Title: The Hate U Give
Author: Angie Thomas
Publisher: Walker Books
Genre: Teen/young adult fiction, Contemporary
Book format: Paperback
Description: Sixteen-year-old Starr lives in two worlds: the poor neighbourhood where she was born and raised and her posh high school in the suburbs. The uneasy balance between them is shattered when Starr is the only witness to the fatal shooting of her unarmed best friend, Khalil, by a police officer. Now what Starr says could destroy her community. It could also get her killed.
*Free copy provided bypublisher for review…
Review: This is an amazing novel with a powerful message. The Hate U Give is a book that really relates to the world today and it’s an important book that teens and indeed adults should read. The book begins at a party where we’re introduced to Starr and the world she lives in. It was a hard for me to get into this novel at the beginning due to all the slang used.

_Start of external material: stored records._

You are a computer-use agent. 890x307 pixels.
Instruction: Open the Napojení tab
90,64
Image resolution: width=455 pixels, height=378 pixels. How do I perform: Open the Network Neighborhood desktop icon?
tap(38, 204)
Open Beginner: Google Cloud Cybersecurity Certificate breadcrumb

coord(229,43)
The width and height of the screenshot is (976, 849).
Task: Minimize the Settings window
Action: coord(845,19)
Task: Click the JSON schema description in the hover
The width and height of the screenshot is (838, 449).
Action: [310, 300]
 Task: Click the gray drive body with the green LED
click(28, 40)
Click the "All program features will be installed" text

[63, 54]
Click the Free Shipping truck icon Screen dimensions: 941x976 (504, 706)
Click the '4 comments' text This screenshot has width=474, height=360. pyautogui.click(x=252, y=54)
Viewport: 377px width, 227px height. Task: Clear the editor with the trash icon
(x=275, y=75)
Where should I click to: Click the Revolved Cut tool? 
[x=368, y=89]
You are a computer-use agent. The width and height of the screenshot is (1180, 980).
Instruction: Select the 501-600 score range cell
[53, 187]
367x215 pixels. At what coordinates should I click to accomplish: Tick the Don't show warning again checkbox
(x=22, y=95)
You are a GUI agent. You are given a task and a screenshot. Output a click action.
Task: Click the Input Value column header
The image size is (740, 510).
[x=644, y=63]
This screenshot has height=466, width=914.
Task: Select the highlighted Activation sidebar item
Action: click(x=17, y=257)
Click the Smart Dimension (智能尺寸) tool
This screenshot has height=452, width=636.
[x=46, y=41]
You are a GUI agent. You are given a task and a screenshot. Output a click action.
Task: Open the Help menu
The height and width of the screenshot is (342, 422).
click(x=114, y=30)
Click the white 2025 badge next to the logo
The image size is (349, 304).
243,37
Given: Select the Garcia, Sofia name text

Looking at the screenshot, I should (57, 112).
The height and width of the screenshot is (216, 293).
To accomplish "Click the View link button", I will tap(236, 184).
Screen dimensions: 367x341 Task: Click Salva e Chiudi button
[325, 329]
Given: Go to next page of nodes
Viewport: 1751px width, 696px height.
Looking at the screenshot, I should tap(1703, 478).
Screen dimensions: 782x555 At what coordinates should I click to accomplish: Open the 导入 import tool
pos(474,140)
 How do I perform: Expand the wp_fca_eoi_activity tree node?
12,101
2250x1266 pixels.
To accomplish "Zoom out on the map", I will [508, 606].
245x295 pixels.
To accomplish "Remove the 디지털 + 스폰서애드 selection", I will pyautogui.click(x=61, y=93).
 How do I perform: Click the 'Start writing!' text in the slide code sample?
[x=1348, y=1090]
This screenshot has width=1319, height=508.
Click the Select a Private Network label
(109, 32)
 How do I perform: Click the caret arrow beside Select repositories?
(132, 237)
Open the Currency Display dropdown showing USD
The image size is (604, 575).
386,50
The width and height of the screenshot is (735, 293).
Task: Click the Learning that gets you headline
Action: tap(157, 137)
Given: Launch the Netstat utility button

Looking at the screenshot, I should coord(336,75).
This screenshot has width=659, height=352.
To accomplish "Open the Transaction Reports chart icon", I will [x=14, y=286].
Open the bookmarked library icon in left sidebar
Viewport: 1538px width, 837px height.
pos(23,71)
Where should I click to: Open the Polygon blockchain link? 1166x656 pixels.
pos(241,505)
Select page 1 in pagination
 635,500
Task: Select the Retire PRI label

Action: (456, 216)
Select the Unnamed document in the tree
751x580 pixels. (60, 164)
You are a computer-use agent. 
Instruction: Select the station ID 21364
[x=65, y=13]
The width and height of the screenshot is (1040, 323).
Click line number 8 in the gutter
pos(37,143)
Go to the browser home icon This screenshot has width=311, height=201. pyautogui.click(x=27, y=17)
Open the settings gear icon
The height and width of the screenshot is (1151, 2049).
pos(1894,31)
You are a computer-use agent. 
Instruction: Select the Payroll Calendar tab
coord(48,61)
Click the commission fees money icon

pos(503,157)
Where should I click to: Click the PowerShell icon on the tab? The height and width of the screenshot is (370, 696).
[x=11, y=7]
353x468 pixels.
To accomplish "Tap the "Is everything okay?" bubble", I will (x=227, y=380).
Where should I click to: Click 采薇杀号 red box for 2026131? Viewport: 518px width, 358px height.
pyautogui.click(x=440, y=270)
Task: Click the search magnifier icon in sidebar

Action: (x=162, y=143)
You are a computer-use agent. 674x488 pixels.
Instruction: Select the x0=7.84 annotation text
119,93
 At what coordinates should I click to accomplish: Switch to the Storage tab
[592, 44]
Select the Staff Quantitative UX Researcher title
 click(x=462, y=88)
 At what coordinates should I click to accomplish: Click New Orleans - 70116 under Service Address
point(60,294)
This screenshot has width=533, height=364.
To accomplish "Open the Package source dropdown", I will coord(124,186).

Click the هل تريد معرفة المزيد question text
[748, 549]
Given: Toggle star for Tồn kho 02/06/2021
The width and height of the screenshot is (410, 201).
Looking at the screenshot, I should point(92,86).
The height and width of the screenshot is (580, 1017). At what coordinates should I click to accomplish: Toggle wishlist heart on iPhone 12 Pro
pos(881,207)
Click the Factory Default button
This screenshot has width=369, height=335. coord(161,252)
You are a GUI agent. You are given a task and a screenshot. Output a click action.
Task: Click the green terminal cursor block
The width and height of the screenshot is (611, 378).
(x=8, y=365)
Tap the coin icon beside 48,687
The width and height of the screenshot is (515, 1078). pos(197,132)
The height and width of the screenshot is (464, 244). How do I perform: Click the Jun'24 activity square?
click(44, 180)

The novel is told in the first person narrative and it was hard enough for me to understand some of the slang the characters used in dialogue, but Starr herself, as a narrator to us, also used slang and what can be considered not quite proper grammar so for me personally it was harder to get used to the book’s writing than it was for some people.
Of course I did get used to the book’s style and it didn’t take long for the story to really suck me in. After leaving the party with her friend Khalil, a white policeman stops them, and I won’t explain the details but he ends up shooting Khalil, killing him. The scene as it’s described is a little shocking both in its description and the nature of the way Khalil was shot. It also had an emotional pull as this could and does happen in today’s society, particularly in America where the story is set.
The rest of the novel follows Starr after the shooting. There’s not only the personal struggle she goes through while grieving someone’s death, but also the social issue, that this was a black man who was shot by a white policeman and the racist nature of the event. The book is inspired by the Black Lives Matter movement and I’m not surprised that this has received hundreds of great reviews already for it’s message alone. The book has a clear message of anti-racism and shows well the true nature of what happens in some communities. However the book isn’t just good because of the message it gives but the storytelling is amazing too.
Despite it taking some time to get into this I felt gripped throughout and kept wanting to read on. After a while my brain could make the switch into the slightly slang way that Starr narrated and because it was such an exciting novel to read I didn’t mind the slang speak, had it not been in the first person I probably would have said differently though.
Although the story is great to read and has a great and satisfying ending, even though not the happiest of endings, there are things I didn’t like. There was an obvious culture around Starr and her neighbourhood and there was a slight prejudice feel towards all white people by Starr and moreso by others in her neighbourhood, despite *spoiler alert* – Starr having a white boyfriend – *spoiler end*. This didn’t really bother me it’s just that all the white people in the story were from rich neighbourhoods and that’s just not the case in this world, although this could just be a personal thing for me as I’ve faced my own problems of prejudice/discrimination being white but with Eastern European blood.
This book is a really great read and so necessary in today’s culture. It’s a tough read though and despite being a YA book I think only those who are a little older should read this as it’s got violence, mentions of drug selling and use, references to sex and a lot of swearing. The book has a lot of use of the s and especially the f words as well as the n word although this word was used by the black characters rather than the white so the context was different.
The Hate U Give is definitely a book I’d recommend and should probably be a book taught at schools. Some of the culture is a little different to what it is like in this country but it’s still a significant and powerful read. What happens to the characters really gets you emotionally and you feel compelled to keep reading and even though the book is over 400 pages long, I never grew tired of it. After reading the story I’d also advise anyone to read the author’s notes. When you read those the book becomes even more significant and you can see how the author had a lot of personal experience with the culture and effects of the subject in this book. I wouldn’t recommend this to the youngest of teens (unlike some reviews I’ve seen) this is due to all the violence and language used, but I would recommend this to older teens used to this in books plus anyone older too.